Cardiomyopathies represent a heterogeneous group of primary myocardial diseases that include a broad spectrum of structural and functional abnormalities, frequently leading to heart failure, arrhythmic events, and sudden cardiac death. Historically, their classification was predominantly based on morphological and functional phenotypes, giving rise to four major categories: hypertrophic cardiomyopathy (HCM), dilated cardiomyopathy (DCM), restrictive cardiomyopathy (RCM), and arrhythmogenic cardiomyopathy. While this phenotype-based nomenclature provided a practical framework for diagnosis and management, it often failed to capture the underlying complexity and the overlapping features that exist among these entities.
The advances in molecular genetics have significantly reshaped the concept of cardiomyopathies by enabling the identification of pathogenic mutations underlying diverse phenotypes. The integration of genetic insights with multimodality imaging has facilitated a more precise delineation of genotype–phenotype correlations, thereby enhancing risk stratification, refining prognostic assessment, and informing the development of personalized, mechanism-based therapeutic strategies.
Restrictive cardiomyopathy (RCM) represents a rare form of cardiomyopathy characterized by diastolic dysfunction with preserved systolic function, often accompanied by marked biatrial enlargement [1]. Although RCM is most associated with infiltrative or storage diseases, it can also arise from genetic causes. Notably, pathogenic variants in the MYH7 gene—frequently implicated in HCM—have been identified in patients presenting with overlapping features of hypertrophic, dilated, and restrictive cardiomyopathies. Such MYH7-related cardiomyopathies may manifest as mixed phenotypes, exhibiting combined features of HCM and RCM, thereby complicating accurate diagnosis.

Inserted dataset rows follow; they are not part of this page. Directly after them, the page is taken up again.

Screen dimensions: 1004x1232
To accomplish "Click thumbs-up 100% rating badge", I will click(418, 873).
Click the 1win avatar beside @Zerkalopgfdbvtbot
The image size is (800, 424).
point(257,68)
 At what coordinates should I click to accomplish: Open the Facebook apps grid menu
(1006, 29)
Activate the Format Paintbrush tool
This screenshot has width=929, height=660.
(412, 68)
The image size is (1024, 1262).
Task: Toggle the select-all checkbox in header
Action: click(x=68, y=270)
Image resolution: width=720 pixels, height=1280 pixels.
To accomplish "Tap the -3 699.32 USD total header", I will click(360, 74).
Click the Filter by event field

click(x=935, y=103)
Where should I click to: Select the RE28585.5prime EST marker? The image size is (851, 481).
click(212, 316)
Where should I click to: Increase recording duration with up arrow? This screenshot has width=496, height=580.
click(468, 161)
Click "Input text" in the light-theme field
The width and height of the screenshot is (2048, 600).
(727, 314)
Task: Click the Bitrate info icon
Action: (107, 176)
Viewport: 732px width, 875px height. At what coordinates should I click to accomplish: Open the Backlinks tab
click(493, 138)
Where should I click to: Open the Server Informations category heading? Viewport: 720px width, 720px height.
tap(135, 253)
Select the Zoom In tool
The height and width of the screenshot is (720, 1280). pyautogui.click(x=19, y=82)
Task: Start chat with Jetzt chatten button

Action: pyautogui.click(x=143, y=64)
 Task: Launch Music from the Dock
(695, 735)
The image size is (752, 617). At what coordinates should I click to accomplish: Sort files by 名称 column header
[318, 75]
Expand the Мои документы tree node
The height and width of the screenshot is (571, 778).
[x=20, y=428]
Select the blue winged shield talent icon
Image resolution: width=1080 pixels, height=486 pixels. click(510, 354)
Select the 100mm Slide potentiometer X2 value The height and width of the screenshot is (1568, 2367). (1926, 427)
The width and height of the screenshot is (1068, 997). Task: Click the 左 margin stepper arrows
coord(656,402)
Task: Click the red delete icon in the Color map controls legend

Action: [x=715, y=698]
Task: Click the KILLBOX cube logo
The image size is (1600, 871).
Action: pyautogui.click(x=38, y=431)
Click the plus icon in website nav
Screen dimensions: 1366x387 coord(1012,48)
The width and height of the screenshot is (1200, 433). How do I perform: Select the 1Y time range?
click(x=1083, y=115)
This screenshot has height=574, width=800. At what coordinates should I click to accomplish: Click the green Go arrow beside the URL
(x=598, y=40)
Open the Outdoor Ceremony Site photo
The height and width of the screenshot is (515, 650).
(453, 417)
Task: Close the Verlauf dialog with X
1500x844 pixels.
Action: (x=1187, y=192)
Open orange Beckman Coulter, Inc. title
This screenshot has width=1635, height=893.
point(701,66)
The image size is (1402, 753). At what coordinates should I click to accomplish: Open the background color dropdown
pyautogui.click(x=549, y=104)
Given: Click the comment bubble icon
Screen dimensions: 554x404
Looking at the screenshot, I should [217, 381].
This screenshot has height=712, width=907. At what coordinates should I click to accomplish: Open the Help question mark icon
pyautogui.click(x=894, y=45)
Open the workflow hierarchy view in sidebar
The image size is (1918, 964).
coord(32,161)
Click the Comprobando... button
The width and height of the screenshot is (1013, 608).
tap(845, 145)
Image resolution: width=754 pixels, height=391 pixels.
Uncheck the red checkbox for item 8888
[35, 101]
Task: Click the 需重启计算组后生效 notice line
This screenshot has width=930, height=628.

Imaging modalities, particularly cardiac magnetic resonance (CMR)—play a key role in the differential diagnosis of cardiomyopathies. CMR provides a comprehensive assessment of myocardial structure and tissue characteristics by integrating data from Late gadolinium enhancement (LGE), T1 mapping, and Extracellular volume (ECV) quantification. This combined approach enables the detection, distribution, and quantification of myocardial fibrosis, which differs in localization and extent across various cardiomyopathy subtypes. These tissue-specific signatures not only improve the accuracy of distinguishing between different cardiomyopathies but also provide prognostic information [2,3,4].

2. Case Presentation

A 25-year-old patient, with no personal history of cardiovascular disease and no significant family history, was admitted to the Cardiology Department of our Emergency County hospital for a near-syncopal episode, progressive fatigue, and mild exertional dyspnea. On admission, vital signs were largely within normal limits, except for a borderline low blood pressure of 90/60 mmHg and bradycardia with a heart rate of 55 beats per minute. Oxygen saturation was 99% on room air.
Cardiopulmonary auscultation revealed rhythmic heart sounds with no murmurs and clear lung fields. Initial laboratory investigations, including routine hematological and biochemical panels, were within normal limits. Blood tests for HIV 1 and 2 as well as hepatitis antigens and antibodies were also normal, excluding viral related cardiomyopathy [5].
Chest radiography demonstrated reticulo-micronodular opacities of low intensity in the bilateral basal regions, with cardiac silhouette abnormalities including a more convex lower left cardiac border, a prominent middle arch, and a blurred aortic knob—suggestive of subtle structural changes.
A 12-lead electrocardiogram (ECG) showed sinus bradycardia (52 bpm), narrow QRS complexes, and repolarization abnormalities characterized by ST segment depression and negative T waves in leads I, II, aVL, and V2–V6. Moreover, 24-hour Holter monitoring confirmed a sinus rhythm without sustained arrhythmia or RR pauses greater than 2 seconds. There were occasional supraventricular ectopic beats, but no significant rhythm disturbances.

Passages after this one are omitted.